The City has been and is currently diverting water from the Rio Grande without a right. We have always contended that the diversion of Native Water in this situation is drying up the river, impacting downstream users, and adversely impacting New Mexico's delivery obligations under the Rio Grande Compact. Water attorneys in New Mexico have called this case one of the most important cases in the history of New Mexico water law. Unfortunately, because the Court of Appeals has remanded the case back to District Court, we are not finished – and all bets are that the case will end up in the NM Supreme Court.

Stay tuned…

Amigos Bravos Offers Clean Water Act Workshops

Amigos Bravos, in cooperation with the Southwest Rural Policy Network, is offering a series of Clean Water Act Workshops. Individuals and organizations in New Mexico, Arizona, and Southern Colorado interested in sponsoring a workshop in their communities can schedule a workshop by contacting us.  For more information about the workshops click here.

New Mexico Supreme Court Recognizes Amigos Bravos’ Right to Defend New Mexico’s Waters

In two seperate cases, the New Mexico Supreme Court ruled that Amigos Bravos has a right to defend its interest in clean water.

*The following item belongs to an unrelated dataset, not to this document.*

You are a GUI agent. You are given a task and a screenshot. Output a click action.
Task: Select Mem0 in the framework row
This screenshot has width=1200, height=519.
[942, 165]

The cases both involve industry attacks on new rules approved at the end of 2010: one setting greenhouse gas (GHG) emission limits – approved by the Environmental Improvement Board, and one designating rivers, streams, and wetlands located in U.S. Forest Service Wilderness Areas as “Outstanding National Resource Waters” (ONRWs). Amigos Bravos had been denied the right to intervene in the NM Court of Appeals on behalf of our interest in clean water.  Not allowing public interest groups like Amigos Bravos to participate in court challenges would have left no one to defend clean air and water against industry interests because the Martinez Administration is bent on overturning the greenhouse gas rules and other environmental safeguards,

We are extremely pleased with the Supreme Court’s wise decision that gives citizens and the environment a voice in defending the air we breath and the water we drink. The decision is especially important in the current political climate that favors economic interests over human health.

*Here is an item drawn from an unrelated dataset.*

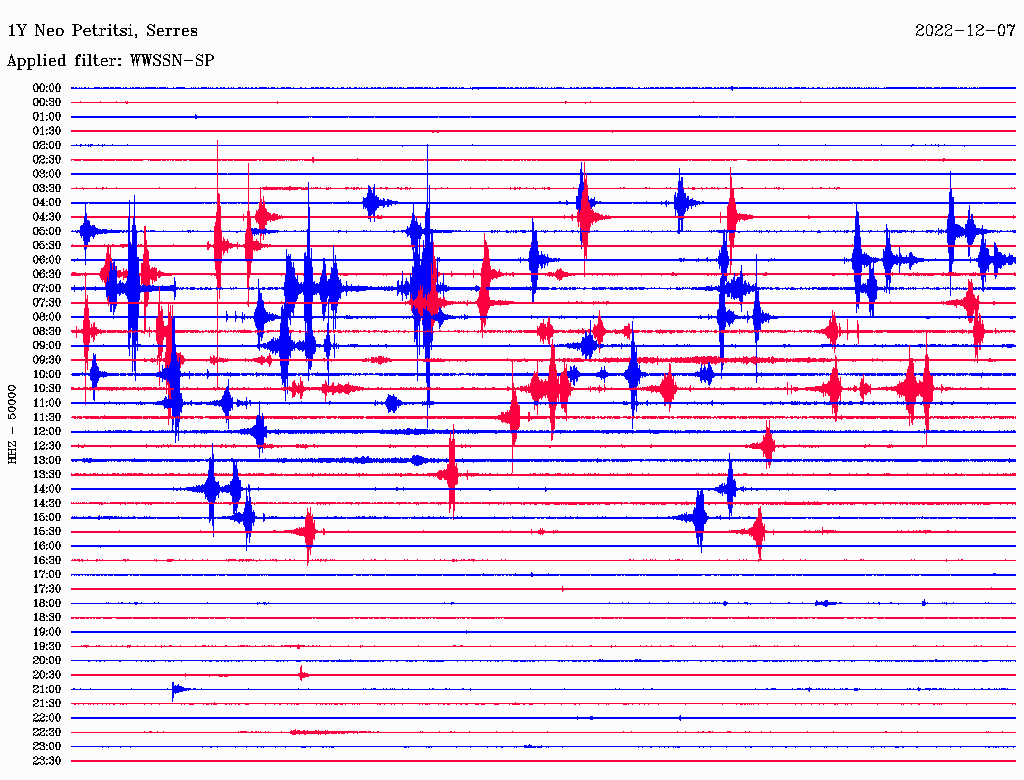The image size is (1024, 780).
Task: Select the 12:00 time label
Action: tap(47, 432)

Previously, in January 2011, the New Mexico Supreme Court gave Amigos Bravos an additional important victory in our efforts to hold Governor Martinez's administration accountable to the rule of law. Within hours of taking office, the Martinez administration illegally brought to a halt steps in process for establishing new safeguards that protect the air we breath and the water we drink. In quick and dynamic response, Amigos Bravos,and a coalition of groups, represented by the New Mexico Environmental Law Center, petitioned the Supreme Court to intervene.  In its decision, the Court recognized abuse of basic separation of powers issues, and mandated that the new greenhouse gas and dairy rules be published in the state register immediately.  Chief Justice Daniels expressed the Court's opinion that the constitutional issues regarding the separation of powers raised in Amigos Bravos vs. Martinez are of "great public importance." The Court will provide a written decision in order to clarify their ruling on the issues and provide future guidance.